• [Exercise description]: Reproduce every record exactly.
Dataset records section start
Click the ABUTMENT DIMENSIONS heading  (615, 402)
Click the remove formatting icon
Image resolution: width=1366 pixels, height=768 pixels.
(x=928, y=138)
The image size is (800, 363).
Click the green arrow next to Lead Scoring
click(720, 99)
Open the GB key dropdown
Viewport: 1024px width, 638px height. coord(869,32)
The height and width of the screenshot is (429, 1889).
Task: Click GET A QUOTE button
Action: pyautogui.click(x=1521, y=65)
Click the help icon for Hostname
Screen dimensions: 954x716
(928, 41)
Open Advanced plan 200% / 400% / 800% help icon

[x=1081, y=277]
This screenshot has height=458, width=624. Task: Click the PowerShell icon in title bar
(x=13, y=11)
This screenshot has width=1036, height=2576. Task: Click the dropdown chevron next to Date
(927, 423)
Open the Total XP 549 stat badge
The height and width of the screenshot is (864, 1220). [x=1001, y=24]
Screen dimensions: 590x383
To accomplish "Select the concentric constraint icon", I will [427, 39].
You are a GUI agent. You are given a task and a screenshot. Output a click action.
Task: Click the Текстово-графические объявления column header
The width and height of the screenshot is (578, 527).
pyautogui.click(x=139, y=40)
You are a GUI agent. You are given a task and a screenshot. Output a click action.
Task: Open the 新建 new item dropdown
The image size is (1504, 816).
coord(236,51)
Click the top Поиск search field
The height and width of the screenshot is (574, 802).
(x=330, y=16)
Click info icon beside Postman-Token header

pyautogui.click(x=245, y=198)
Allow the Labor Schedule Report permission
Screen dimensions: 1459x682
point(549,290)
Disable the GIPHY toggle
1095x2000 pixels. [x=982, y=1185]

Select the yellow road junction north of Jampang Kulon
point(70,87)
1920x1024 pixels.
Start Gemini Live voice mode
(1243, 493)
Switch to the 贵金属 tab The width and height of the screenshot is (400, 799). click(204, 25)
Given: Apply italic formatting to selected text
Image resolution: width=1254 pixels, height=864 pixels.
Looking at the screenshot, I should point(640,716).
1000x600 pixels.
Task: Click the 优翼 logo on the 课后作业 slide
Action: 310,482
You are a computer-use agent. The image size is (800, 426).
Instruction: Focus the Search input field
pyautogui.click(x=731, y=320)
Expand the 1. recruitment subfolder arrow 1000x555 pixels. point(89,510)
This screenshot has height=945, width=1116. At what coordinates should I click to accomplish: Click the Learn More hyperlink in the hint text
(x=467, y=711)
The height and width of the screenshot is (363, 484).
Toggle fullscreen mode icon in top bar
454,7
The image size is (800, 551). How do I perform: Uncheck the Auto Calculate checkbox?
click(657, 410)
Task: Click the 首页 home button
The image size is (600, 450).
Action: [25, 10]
Dataset records section end
• [Solution for this exercise]:
Click the ABUTMENT DIMENSIONS heading  (615, 402)
Click the remove formatting icon
Image resolution: width=1366 pixels, height=768 pixels.
(x=928, y=138)
The image size is (800, 363).
Click the green arrow next to Lead Scoring
click(720, 99)
Open the GB key dropdown
Viewport: 1024px width, 638px height. coord(869,32)
The height and width of the screenshot is (429, 1889).
Task: Click GET A QUOTE button
Action: pyautogui.click(x=1521, y=65)
Click the help icon for Hostname
Screen dimensions: 954x716
(928, 41)
Open Advanced plan 200% / 400% / 800% help icon

[x=1081, y=277]
This screenshot has height=458, width=624. Task: Click the PowerShell icon in title bar
(x=13, y=11)
This screenshot has width=1036, height=2576. Task: Click the dropdown chevron next to Date
(927, 423)
Open the Total XP 549 stat badge
The height and width of the screenshot is (864, 1220). [x=1001, y=24]
Screen dimensions: 590x383
To accomplish "Select the concentric constraint icon", I will [427, 39].
You are a GUI agent. You are given a task and a screenshot. Output a click action.
Task: Click the Текстово-графические объявления column header
The width and height of the screenshot is (578, 527).
pyautogui.click(x=139, y=40)
You are a GUI agent. You are given a task and a screenshot. Output a click action.
Task: Open the 新建 new item dropdown
The image size is (1504, 816).
coord(236,51)
Click the top Поиск search field
The height and width of the screenshot is (574, 802).
(x=330, y=16)
Click info icon beside Postman-Token header

pyautogui.click(x=245, y=198)
Allow the Labor Schedule Report permission
Screen dimensions: 1459x682
point(549,290)
Disable the GIPHY toggle
1095x2000 pixels. [x=982, y=1185]

Select the yellow road junction north of Jampang Kulon
point(70,87)
1920x1024 pixels.
Start Gemini Live voice mode
(1243, 493)
Switch to the 贵金属 tab The width and height of the screenshot is (400, 799). click(204, 25)
Given: Apply italic formatting to selected text
Image resolution: width=1254 pixels, height=864 pixels.
Looking at the screenshot, I should point(640,716).
1000x600 pixels.
Task: Click the 优翼 logo on the 课后作业 slide
Action: 310,482
You are a computer-use agent. The image size is (800, 426).
Instruction: Focus the Search input field
pyautogui.click(x=731, y=320)
Expand the 1. recruitment subfolder arrow 1000x555 pixels. point(89,510)
This screenshot has height=945, width=1116. At what coordinates should I click to accomplish: Click the Learn More hyperlink in the hint text
(x=467, y=711)
The height and width of the screenshot is (363, 484).
Toggle fullscreen mode icon in top bar
454,7
The image size is (800, 551). How do I perform: Uncheck the Auto Calculate checkbox?
click(657, 410)
Task: Click the 首页 home button
The image size is (600, 450).
Action: [25, 10]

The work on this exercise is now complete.